We rise to the ocassion as the crowds gather with their binoculars. In graphic detail we outline crude variations of imagined congress and misbehaviour on the deck of the royal yacht. We are merely toying with the sword that came crashing down just before the stinking school gates closed for end of term and The Sex Pistols alternative anthem No Future God Save The Queen b/w Did You Know Wrong smashed into the charts. An affront to all the pinched Protestant loyalist community round these parts held dear the record insured I received a quick beating - and a ban on the song being played ever again - when, in my evangelical idiocy, I brought it to accompany a one man pogo exhibititon at the local Police Run, Blue Lamp disco. So the sword got knocked out of my hands.

So what ? When my Aunt, my lovely but brainwashed Aunt, had come to stay with us she was shocked to see what was now decorating my bedroom wall. Aunt Emily lived in a poor (outdoor

toilets) but hardline area of Belfast (Coolbeg Street. Is it still there?), murals of King Billy and the UVF on the gable walls, painted kerbstones, flegs hung all year round. And there she was in tears at breakfast time. "I can't beleive what you've done to our Queen," she said. She was referring to the Jamie Reid Sex Pistols safety pin poster of the Queen that had pride of place above my divan (there were no pictures of neighbourhood Godess Carol Browne that size, y'see).

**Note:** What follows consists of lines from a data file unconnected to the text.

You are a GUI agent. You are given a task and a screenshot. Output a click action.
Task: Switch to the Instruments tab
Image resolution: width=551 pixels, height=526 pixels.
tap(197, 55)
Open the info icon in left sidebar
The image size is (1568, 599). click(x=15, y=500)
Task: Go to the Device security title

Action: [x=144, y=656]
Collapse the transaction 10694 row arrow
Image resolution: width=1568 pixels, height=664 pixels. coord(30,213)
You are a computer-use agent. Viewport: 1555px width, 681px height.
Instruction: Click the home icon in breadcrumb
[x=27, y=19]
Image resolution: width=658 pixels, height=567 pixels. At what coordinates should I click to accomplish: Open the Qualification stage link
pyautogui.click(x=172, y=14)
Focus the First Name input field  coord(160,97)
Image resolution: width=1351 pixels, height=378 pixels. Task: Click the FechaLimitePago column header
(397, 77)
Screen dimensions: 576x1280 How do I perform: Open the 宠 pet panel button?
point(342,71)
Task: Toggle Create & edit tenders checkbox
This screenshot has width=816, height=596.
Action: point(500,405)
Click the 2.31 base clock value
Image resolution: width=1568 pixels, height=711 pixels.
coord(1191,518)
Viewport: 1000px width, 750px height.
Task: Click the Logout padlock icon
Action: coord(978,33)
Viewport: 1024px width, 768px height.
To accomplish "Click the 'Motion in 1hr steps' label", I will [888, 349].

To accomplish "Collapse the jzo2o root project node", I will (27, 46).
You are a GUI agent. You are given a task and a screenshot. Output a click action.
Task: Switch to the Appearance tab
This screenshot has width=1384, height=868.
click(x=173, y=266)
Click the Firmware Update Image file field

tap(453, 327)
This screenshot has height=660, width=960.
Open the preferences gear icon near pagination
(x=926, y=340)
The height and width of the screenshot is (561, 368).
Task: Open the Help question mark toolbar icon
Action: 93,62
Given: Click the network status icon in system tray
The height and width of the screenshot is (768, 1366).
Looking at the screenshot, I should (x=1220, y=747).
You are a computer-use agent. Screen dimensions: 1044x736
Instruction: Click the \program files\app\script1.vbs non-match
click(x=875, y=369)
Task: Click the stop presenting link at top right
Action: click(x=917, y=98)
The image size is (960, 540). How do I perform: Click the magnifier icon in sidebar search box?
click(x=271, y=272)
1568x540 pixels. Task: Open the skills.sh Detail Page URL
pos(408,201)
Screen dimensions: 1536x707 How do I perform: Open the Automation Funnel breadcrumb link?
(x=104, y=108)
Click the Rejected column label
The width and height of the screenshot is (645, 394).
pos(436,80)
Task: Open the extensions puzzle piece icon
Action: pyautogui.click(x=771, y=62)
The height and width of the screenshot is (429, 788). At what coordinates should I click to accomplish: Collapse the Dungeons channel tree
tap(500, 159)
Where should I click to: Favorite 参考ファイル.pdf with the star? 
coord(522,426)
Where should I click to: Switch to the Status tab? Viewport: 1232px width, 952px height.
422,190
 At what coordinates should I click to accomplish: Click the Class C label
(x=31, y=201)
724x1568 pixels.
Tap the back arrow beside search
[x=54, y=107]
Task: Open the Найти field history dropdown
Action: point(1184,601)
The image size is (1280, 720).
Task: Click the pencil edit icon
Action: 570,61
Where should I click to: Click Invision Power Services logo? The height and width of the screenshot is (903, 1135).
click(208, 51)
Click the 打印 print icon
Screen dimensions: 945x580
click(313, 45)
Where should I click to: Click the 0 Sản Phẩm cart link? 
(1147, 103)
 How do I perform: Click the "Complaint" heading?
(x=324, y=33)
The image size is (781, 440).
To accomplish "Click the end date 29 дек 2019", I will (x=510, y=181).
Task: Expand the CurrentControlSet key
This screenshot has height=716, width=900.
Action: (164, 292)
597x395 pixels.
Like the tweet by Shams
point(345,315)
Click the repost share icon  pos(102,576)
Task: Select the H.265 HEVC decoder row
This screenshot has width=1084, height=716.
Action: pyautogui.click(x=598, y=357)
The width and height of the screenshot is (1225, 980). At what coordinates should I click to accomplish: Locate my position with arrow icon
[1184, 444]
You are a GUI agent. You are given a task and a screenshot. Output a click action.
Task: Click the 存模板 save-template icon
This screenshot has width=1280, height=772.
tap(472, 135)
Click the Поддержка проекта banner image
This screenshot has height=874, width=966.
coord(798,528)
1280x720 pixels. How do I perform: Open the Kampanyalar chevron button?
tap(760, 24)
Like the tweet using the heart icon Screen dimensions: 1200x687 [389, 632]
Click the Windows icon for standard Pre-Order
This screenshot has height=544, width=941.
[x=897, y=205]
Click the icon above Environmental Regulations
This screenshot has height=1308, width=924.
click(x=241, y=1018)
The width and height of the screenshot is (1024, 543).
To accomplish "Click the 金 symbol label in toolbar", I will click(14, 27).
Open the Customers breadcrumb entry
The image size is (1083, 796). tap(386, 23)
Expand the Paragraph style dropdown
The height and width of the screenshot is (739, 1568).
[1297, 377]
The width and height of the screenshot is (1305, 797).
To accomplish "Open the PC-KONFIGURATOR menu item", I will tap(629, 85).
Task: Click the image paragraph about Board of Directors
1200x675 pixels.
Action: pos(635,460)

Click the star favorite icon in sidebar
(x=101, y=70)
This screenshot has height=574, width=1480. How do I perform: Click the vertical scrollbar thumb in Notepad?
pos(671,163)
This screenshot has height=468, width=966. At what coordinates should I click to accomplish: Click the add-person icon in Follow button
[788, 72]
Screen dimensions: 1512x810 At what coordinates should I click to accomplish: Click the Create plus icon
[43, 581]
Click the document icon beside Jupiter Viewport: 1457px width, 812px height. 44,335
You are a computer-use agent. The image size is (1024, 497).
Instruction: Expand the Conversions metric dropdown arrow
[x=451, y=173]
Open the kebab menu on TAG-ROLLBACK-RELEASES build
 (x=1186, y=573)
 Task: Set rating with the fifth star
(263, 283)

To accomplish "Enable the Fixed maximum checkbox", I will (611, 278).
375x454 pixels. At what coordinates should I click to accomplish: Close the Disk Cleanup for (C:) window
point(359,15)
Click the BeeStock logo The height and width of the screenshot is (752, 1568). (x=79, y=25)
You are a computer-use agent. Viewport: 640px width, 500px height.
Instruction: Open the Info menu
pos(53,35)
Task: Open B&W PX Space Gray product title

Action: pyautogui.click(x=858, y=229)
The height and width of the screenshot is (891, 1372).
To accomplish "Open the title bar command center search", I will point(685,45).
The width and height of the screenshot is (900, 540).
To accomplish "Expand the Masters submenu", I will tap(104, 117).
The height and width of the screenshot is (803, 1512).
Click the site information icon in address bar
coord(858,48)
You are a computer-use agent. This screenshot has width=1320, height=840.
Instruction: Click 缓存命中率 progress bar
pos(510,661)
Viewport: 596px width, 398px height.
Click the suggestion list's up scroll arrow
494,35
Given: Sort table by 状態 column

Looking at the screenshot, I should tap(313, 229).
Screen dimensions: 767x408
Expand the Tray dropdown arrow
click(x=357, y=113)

I didnt like to see Aunty cry. But still I felt vindicated - this sword could cut deep.

A few weeks later my dad was bent double with laughter in the kitchen. I had announced - with due reverence and solemnity- that that very night The Sex Pistols debut Top Of The Pops performance was going to take place. It was essential that the TV was reserved for me at the alloted hour. This is momentous I tell him, the most important band in the world at the minute, possibly in the entire history of rock, performing 'Pretty Vacant', the third single in their unholy opening trinity of excellence. "Johnny Rotten," I confidently announce, "is a brilliant lyricist!" "Johnny Rotten??/Johnnny Rotten?," my dad is on the verge of a breakdown so helplessly has the laughter now over taken him. "Johnny Rotten," he says, barely able to get the words out for chuckling, " Johnny Rotten's bloody stinking." Mmmm I couldnt see it at the time but my dad got it - the comedy aspect of the Pistols much more clearly than I did at the time. So maybe it was a rubber sword. With a bendy blade. What the fuck? I picked it up anyway.

Punk rock... I did not want to be called a punk and I loved music that was too powerful to be boxed in by any category. I knew punks were persons that got fucked up the ass in American prisons. Punk was not what I wanted to be called, at all. Punk, as I understood it, as I had read , was ANTI tribal, it was about self expression. I was into a lot of music, a lot of it contained on my £12 portable push button cassette recorder. Recorded off the radio, ambient household sounds in the background or off the record player. There was The Buzzcocks, pere Ubu Chuck Berry and Junior Walker, there was James Brown and Steely Dan and Eddie and The Hot Rods so I did not want to be simply a punk. But it was like this, if pushed I would rise to the ocassion I would allign myself with the creed that others designated for me. The sword was there after all. Why not pick it up?"